Victoria also happens to meet the mischievous twins, Mungojerrie and Rumpleteazer, who enjoy causing trouble and messing with things in the house of their human family. They convince Victoria to join in the fun, but leave her tangled up in some necklaces when the family dog is alerted to their presence. Luckily, Mr. Mistoffelees comes to rescue Victoria, distracting the dog and escaping with her. They return to the group just in time for the arrival of the tribe's wise and beloved matriarch, Old Deuteronomy. The Jellicle Ball commences inside the abandoned Egyptian Theatre. Victoria dances a ballet solo in the moonlight, but is distracted by Cassandra harassing Grizabella, a former glamour cat who was banished from the tribe for, among other things, her past allegiance with Macavity, a notorious criminal capable of teleportation. Victoria relates to Grizabella's feelings of abandonment. As Grizabella slinks away into the streets, Old Deuteronomy witnesses their quiet camaraderie and assures Victoria that she can become a Jellicle herself in time. 

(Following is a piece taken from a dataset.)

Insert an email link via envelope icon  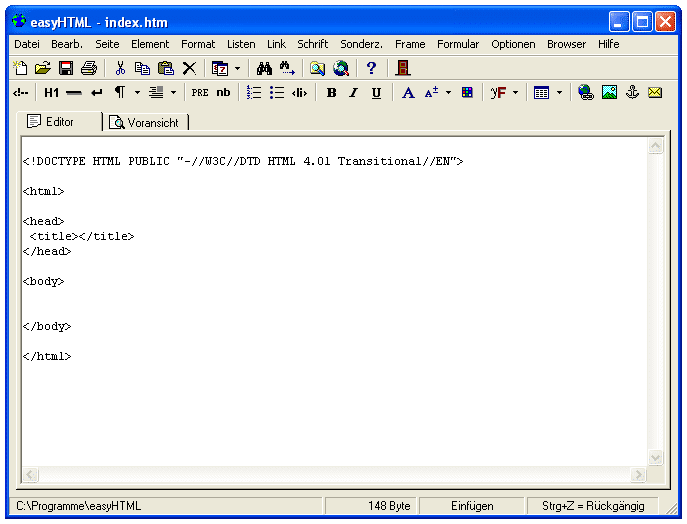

A seductive femme fatale named Bombalurina interrupts the ball, distracting the Jellicles present with a song and dance number praising Macavity and simultaneously incapacitating them with catnip. When Macavity arrives and demands to be made the Jellicle Choice, Old Deuteronomy deems him unworthy and is subsequently kidnapped and placed with most of the other contestants that he has kidnapped. As the Jellicles recuperate, distraught over their leader's disappearance, Victoria suggests that Mr. Mistoffelees use his powers to conjure Old Deuteronomy back. He tries several times, eventually making Old Deuteronomy reappear. The cats rejoice and praise Mr. Mistoffelees, and he and Victoria dance together. Meanwhile, a thwarted Macavity and Bombalurina teleport away from his victims, who begin to free themselves via Jennyanydots' costume change. Macavity leaves his lackey, Growltiger, to walk the plank defenseless against the emancipated cats. 

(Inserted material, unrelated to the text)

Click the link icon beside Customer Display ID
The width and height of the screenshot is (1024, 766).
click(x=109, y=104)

Grizabella returns to the Egyptian Theatre. Victoria vouches for her and urges her to sing her true feelings. Grizabella sings a passionate ballad about her mistakes, her former glory, and her beauty, sentiments that touch the hearts of the Jellicles. Old Deuteronomy names Grizabella the Jellicle Choice and sends her off to the Heaviside Layer in a chandelier (repaired by Mr. Mistoffelees' magic to float like a hot air balloon). Macavity, in one last attempt to reach the Heaviside Layer, leaps onto a rope from the chandelier, but falls onto Nelson's Column. The Jellicles, reunited with their kidnapped brethren, and perched on a lion statue, watch Grizabella ascend as the morning sun appears above the horizon. After the congregation disperses, Old Deuteronomy welcomes Victoria to the tribe.

Cast

Production

Development
An animated film adaptation based on the musical was initially planned by Amblimation in the 1990s but was abandoned with the studio's closure.  In December 2013, Andrew Lloyd Webber, creator and composer of the musical stage production Cats, teased that Universal Pictures, which had purchased the film rights to Cats many years earlier, was putting the project into active development.

In February 2016, it was reported that Tom Hooper was in negotiations to direct the film, and was considering actresses, including Suki Waterhouse, to star. In May 2016, Hooper was confirmed as director.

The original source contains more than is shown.